Takside ön koltuğa oturmuştum. Elvin, Lina ve Berra arka koltuğa geçmişti. Alya'yı yine satmıştık.

Taksi otogara girince indik. Babam yanımıza gelerek ücreti ödemişti.
Yanağımdan öperek koluma girdi. Bende başımı omuzuna koydum. Babamla uzun zamandır adam akıllı oturup, konuşmamıştık. Bu canımı sıksada kafama takmamaya çalıştım. Gülümsemem ve mutlu olmam gerekiyordu. "Nasılmış bakalım babasının tek göz ağrısı?"

"Iyimiş babasının tek göz ağrısı." Babam beni annemlerin yanına bırakarak bilet almaya gitti. Lina'nın yanına gidip oturdum.

Saçlarını parmaklarıma dolamaya başladım. Aslında bu hareketime karşılık saçımı çekmesi ve bana kızması gerekiyordu. Omzumu bilerek omzuna çarptırırken, "Ne oldu? Iyi misin?" Dedim.

"Ha? Evet... Dalmışım."

"Durduk yere?" Gözlerini benden kaçırdı ve başını çevirdi. "Lina!" Elimi çenesine koyup bana bakmasını sağlarken benden kurtuldu. "Bana bak!" Yüzünü bana çevirdi.
Ağlıyordu.
"Ne oldu sana?" Rimeri akmıştı. Gözlerinin altı simsiyah olmuştu.

"Bade." Kollarını boynuma doladı. "Ben iyi değilim." Bende karşılık olarak ellerimi beline koydum. "O... O ölmüş Bade. Ölmüş!" Onu hafifçe ittim. Yüzüne bakmaya başladım.

"Kim? Kim öldü Lina?!" Başını öne eğdi. "Cevap versene? Kim öldü?"

"Erkek kardeşim... Annem az önce aradı... Dün akşam... Araba çarpmış." Ağlaması hıçkırıklara dönüştü. "Ölmüş... Tamam.
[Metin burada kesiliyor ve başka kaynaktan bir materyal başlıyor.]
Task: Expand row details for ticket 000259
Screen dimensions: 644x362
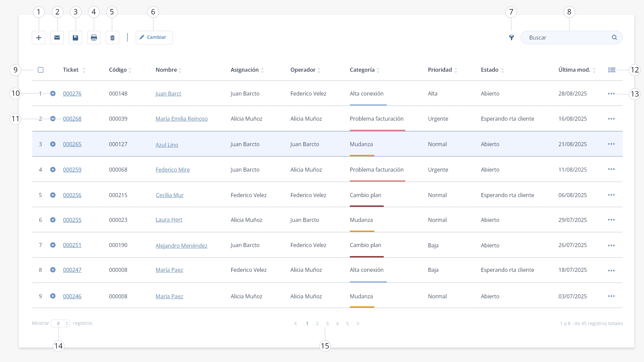Action: pyautogui.click(x=53, y=170)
Onu hiç tanımadım. Yüzünü bile fotoğraflardan gördüm ama... Ama o benim üvey de olsa kardeşimdi Bade. Kardeşimdi!" Ona sıkı sıkı sarıldım. Buna ihtiyacı vardı. Yanında birinin olduğunu hissetmesi lazımdı. Kimse yalnız kalmayı hak etmezdi. Kimse tek kalmaz istemezdi.
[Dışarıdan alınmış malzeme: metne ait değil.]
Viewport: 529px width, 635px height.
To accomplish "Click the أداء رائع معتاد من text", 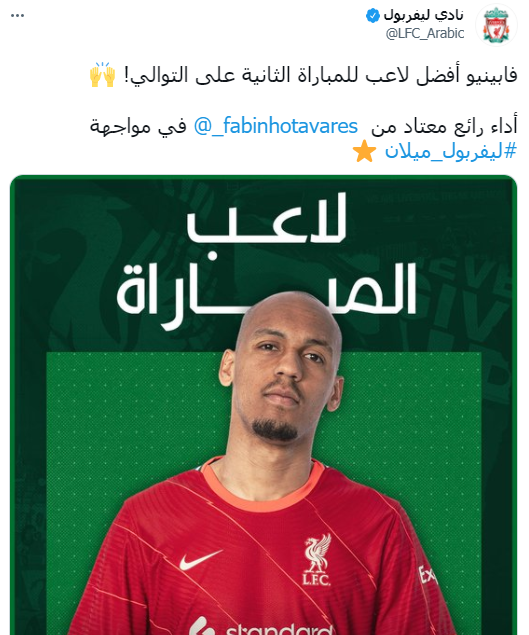I will tap(444, 127).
Ağlarken başını yaslayacak bir omuz arıyor insan.
Elleri karın ayazında donarken, onu ısıtaca başka bir el istiyor insan.
Mutluluğunu, kederini paylaşabileceği başka bir ruha muhtaç insan.

Insan yalnız olmamalı.
Insan yalnız kalmamalı.

"Şimdi daha iyi misin?"

"Evet... Daha altı yaşındaydı. Daha çok küçüktü."

"Biliyorum... Biliyorum." Alya bizi görünce koşarak yanımıza geldi.

"Bade? Hadi. Otobüs kalkıyor." Kafamı tamam anlamında salladım. Alya üzgün gözlerle Lina'ya baktı. Anladığım kadarıyla olan biteni biliyordu. Elvin ve Berra da bizi gördüğü halde yanımıza gelmemişti. Anlaşılan onlarda biliyordu.
Neden en son ben öğreniyordum ki?

Ben Lina ile yanyana oturdum. Onunla durmak istemiştim.

Molalarla beraber geçen on saatin ardından akşam sekizde Antalya'daydık. Yolun çoğunu uyuyarak geçirmiştim. Doğru düzgün yemekte yiyememiştik. Otobüste televizyon olduğu için pek sıkıldığım söylenemezdi.